- _Exercise goal_:
Pull out of the data below the stretch of lines bounded by the one containing "Task: Like the tweet with the heart icon" and the one containing "This screenshot has width=1435, height=540.", both bounds included, unchanged.

- _Exercise data_:
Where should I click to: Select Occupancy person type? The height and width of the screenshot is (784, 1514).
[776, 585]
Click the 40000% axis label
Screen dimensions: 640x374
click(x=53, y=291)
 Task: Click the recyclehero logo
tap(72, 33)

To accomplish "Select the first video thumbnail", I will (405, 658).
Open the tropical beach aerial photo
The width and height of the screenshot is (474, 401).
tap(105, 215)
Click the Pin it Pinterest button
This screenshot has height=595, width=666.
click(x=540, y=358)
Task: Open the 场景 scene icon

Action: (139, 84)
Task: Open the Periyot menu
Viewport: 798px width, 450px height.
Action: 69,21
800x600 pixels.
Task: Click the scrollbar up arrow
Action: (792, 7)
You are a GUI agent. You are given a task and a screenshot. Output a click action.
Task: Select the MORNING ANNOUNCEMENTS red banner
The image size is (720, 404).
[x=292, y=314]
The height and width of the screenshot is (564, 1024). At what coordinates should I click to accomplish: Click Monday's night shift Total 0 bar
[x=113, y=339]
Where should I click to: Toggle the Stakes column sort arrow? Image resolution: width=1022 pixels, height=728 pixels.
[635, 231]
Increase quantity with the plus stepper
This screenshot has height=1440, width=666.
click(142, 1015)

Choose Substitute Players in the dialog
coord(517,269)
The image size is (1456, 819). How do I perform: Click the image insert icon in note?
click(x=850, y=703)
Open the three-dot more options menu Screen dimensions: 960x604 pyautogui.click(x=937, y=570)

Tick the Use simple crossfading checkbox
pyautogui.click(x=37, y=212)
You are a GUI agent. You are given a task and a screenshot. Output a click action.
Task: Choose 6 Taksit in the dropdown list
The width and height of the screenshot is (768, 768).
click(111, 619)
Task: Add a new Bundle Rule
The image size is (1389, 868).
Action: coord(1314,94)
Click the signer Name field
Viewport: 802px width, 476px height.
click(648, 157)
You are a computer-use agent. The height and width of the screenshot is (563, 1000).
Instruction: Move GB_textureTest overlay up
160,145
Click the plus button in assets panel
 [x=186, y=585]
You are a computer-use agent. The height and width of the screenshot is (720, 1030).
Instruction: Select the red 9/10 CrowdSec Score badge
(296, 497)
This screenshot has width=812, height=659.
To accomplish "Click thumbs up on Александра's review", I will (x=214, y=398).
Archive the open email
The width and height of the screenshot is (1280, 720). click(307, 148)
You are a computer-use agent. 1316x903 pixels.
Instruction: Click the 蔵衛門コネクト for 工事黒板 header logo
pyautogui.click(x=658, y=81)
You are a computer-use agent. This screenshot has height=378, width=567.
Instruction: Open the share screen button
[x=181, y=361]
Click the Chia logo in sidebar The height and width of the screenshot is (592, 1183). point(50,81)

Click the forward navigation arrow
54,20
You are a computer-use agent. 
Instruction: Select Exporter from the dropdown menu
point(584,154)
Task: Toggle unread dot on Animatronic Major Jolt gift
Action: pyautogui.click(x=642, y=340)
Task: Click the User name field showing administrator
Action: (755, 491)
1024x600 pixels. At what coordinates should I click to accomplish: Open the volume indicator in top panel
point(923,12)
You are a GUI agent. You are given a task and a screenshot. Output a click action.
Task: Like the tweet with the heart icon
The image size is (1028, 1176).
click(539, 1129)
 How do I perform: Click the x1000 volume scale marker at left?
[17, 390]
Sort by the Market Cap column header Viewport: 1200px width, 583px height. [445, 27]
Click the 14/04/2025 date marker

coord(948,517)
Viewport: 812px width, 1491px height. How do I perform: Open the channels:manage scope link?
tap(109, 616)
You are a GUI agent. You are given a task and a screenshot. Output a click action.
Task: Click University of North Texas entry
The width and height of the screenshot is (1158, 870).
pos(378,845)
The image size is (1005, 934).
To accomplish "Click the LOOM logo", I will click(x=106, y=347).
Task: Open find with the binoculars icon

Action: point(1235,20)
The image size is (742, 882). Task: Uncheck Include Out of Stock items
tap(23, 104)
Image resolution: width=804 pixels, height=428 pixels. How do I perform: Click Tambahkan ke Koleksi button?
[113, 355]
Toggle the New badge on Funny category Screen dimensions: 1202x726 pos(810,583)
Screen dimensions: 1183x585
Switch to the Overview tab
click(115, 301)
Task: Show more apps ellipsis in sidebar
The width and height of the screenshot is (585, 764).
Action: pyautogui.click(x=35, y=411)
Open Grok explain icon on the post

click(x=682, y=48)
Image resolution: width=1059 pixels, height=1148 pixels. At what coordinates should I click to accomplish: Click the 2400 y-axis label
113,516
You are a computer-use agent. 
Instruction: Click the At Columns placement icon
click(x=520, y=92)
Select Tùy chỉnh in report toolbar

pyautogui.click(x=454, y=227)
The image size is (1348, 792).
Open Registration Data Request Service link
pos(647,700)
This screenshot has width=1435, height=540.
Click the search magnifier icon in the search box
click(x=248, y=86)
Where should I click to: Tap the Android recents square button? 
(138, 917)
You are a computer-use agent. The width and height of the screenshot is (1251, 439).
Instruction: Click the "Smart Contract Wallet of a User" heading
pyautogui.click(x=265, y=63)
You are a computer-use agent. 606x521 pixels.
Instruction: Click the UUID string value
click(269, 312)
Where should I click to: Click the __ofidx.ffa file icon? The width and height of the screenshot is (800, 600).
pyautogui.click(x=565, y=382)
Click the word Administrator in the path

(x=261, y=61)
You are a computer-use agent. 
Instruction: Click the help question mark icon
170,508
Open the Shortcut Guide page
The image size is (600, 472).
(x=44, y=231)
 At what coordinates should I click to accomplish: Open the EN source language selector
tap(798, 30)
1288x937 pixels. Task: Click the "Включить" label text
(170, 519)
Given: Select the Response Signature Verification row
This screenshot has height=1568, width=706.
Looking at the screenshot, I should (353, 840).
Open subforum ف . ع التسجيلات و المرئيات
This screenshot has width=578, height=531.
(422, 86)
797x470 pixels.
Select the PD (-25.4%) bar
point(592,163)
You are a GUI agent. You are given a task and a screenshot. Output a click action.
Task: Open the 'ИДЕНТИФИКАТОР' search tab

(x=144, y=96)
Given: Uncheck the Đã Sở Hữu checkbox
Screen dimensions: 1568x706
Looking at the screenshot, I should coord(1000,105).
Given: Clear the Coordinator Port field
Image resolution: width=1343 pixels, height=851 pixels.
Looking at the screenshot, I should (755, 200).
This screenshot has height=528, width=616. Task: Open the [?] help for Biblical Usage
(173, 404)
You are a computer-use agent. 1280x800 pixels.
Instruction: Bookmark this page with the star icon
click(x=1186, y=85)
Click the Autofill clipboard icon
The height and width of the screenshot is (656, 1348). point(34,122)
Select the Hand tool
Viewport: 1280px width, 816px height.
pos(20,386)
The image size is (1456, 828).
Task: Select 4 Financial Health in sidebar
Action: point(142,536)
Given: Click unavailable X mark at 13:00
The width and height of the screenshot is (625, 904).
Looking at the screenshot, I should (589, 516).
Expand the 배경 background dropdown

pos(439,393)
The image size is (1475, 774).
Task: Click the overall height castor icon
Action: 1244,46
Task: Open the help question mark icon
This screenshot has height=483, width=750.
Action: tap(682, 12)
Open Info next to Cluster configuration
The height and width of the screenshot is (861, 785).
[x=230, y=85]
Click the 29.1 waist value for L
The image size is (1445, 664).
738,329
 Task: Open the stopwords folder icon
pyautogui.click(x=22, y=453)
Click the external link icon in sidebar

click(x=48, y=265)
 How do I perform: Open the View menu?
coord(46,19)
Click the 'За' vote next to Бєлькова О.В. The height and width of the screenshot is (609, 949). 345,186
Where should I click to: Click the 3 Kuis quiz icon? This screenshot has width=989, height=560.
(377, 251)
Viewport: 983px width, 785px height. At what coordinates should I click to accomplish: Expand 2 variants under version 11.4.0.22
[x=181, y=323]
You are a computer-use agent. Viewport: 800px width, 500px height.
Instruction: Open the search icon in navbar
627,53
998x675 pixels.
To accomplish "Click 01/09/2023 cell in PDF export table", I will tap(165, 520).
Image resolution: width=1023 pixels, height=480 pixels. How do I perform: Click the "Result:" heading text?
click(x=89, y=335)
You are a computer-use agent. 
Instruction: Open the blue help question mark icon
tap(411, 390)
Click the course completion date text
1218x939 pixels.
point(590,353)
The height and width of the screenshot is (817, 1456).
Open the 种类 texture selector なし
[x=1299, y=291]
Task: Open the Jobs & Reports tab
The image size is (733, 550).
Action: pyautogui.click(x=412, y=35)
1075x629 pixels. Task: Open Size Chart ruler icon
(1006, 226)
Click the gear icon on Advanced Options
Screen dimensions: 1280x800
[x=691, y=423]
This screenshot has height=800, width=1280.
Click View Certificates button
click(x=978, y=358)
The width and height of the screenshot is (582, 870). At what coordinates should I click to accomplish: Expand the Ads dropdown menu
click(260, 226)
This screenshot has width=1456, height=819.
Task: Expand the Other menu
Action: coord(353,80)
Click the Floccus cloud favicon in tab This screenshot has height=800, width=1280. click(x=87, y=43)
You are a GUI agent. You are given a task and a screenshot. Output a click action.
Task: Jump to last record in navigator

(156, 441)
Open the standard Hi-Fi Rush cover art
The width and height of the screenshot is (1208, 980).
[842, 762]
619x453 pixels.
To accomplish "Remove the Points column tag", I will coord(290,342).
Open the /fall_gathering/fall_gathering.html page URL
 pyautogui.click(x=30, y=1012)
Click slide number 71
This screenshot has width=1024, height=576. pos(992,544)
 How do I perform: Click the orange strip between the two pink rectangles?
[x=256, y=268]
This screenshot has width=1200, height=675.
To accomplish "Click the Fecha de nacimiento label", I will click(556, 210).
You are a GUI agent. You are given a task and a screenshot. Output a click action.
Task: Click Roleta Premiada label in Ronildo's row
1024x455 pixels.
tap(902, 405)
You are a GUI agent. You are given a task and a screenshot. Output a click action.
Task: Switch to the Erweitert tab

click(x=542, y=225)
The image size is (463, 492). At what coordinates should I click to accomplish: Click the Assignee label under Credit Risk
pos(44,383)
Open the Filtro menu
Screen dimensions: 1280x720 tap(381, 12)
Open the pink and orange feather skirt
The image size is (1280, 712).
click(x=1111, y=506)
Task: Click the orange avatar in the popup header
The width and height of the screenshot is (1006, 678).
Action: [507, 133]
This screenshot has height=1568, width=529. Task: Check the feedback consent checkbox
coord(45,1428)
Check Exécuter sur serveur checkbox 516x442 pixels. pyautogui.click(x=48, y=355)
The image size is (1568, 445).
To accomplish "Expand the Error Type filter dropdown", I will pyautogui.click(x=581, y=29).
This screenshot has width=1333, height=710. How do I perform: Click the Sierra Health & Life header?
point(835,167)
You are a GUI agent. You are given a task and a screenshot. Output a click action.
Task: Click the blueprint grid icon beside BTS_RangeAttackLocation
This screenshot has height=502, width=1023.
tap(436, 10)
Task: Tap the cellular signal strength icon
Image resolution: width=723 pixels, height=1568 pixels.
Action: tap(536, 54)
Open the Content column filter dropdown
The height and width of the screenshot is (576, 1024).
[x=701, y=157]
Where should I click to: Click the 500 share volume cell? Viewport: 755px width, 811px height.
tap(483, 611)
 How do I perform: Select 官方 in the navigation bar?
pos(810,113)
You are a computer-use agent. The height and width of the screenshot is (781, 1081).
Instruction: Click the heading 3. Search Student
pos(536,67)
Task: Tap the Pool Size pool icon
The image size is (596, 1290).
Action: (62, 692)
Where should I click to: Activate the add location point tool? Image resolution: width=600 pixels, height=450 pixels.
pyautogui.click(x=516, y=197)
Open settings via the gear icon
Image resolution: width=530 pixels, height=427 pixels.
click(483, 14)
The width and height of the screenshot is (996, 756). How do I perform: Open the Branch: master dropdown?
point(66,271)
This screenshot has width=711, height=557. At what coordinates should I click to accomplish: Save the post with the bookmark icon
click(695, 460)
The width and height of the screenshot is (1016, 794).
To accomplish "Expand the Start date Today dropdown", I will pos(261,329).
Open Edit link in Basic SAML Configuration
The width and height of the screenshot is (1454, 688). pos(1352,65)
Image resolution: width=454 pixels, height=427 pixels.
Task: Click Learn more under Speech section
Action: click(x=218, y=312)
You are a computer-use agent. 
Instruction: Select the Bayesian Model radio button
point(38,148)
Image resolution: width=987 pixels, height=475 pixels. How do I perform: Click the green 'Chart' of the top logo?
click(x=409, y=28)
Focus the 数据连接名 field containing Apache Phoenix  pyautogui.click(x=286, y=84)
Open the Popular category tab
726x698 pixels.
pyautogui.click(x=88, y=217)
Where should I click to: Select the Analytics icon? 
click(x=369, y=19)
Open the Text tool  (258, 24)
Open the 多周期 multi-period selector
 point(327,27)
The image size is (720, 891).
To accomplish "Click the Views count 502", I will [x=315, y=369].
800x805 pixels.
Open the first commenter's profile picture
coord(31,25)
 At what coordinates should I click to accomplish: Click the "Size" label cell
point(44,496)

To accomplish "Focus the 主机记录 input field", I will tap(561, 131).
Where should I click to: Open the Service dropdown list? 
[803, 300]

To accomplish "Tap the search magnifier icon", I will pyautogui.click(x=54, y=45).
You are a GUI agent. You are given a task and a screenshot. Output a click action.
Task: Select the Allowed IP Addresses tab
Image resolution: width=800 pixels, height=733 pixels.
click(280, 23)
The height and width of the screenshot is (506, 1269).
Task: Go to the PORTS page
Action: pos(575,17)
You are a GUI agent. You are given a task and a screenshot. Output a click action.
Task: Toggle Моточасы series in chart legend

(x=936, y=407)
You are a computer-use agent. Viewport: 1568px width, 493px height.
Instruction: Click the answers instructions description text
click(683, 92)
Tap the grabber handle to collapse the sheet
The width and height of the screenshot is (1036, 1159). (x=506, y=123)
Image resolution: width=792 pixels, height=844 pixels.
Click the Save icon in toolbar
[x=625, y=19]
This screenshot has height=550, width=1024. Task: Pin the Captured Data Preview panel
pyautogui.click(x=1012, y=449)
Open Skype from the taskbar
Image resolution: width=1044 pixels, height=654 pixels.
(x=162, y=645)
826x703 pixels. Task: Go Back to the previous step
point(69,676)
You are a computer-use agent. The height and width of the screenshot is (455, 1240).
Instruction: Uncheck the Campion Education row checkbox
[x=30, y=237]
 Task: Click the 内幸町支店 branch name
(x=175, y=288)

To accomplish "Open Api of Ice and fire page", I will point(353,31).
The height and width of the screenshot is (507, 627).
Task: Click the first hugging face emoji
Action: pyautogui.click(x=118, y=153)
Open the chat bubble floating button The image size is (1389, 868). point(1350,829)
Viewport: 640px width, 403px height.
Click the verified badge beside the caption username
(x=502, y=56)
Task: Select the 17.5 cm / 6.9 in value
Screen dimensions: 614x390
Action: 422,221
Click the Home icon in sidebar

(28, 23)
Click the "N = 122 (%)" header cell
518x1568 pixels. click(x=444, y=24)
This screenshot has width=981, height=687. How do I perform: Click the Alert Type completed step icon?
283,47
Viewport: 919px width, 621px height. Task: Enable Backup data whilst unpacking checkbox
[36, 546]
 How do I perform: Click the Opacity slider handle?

- _Task output_:
Task: Like the tweet with the heart icon
The image size is (1028, 1176).
click(539, 1129)
 How do I perform: Click the x1000 volume scale marker at left?
[17, 390]
Sort by the Market Cap column header Viewport: 1200px width, 583px height. [445, 27]
Click the 14/04/2025 date marker

coord(948,517)
Viewport: 812px width, 1491px height. How do I perform: Open the channels:manage scope link?
tap(109, 616)
You are a GUI agent. You are given a task and a screenshot. Output a click action.
Task: Click University of North Texas entry
The width and height of the screenshot is (1158, 870).
pos(378,845)
The image size is (1005, 934).
To accomplish "Click the LOOM logo", I will click(x=106, y=347).
Task: Open find with the binoculars icon

Action: point(1235,20)
The image size is (742, 882). Task: Uncheck Include Out of Stock items
tap(23, 104)
Image resolution: width=804 pixels, height=428 pixels. How do I perform: Click Tambahkan ke Koleksi button?
[113, 355]
Toggle the New badge on Funny category Screen dimensions: 1202x726 pos(810,583)
Screen dimensions: 1183x585
Switch to the Overview tab
click(115, 301)
Task: Show more apps ellipsis in sidebar
The width and height of the screenshot is (585, 764).
Action: pyautogui.click(x=35, y=411)
Open Grok explain icon on the post

click(x=682, y=48)
Image resolution: width=1059 pixels, height=1148 pixels. At what coordinates should I click to accomplish: Click the 2400 y-axis label
113,516
You are a computer-use agent. 
Instruction: Click the At Columns placement icon
click(x=520, y=92)
Select Tùy chỉnh in report toolbar

pyautogui.click(x=454, y=227)
The image size is (1348, 792).
Open Registration Data Request Service link
pos(647,700)
This screenshot has width=1435, height=540.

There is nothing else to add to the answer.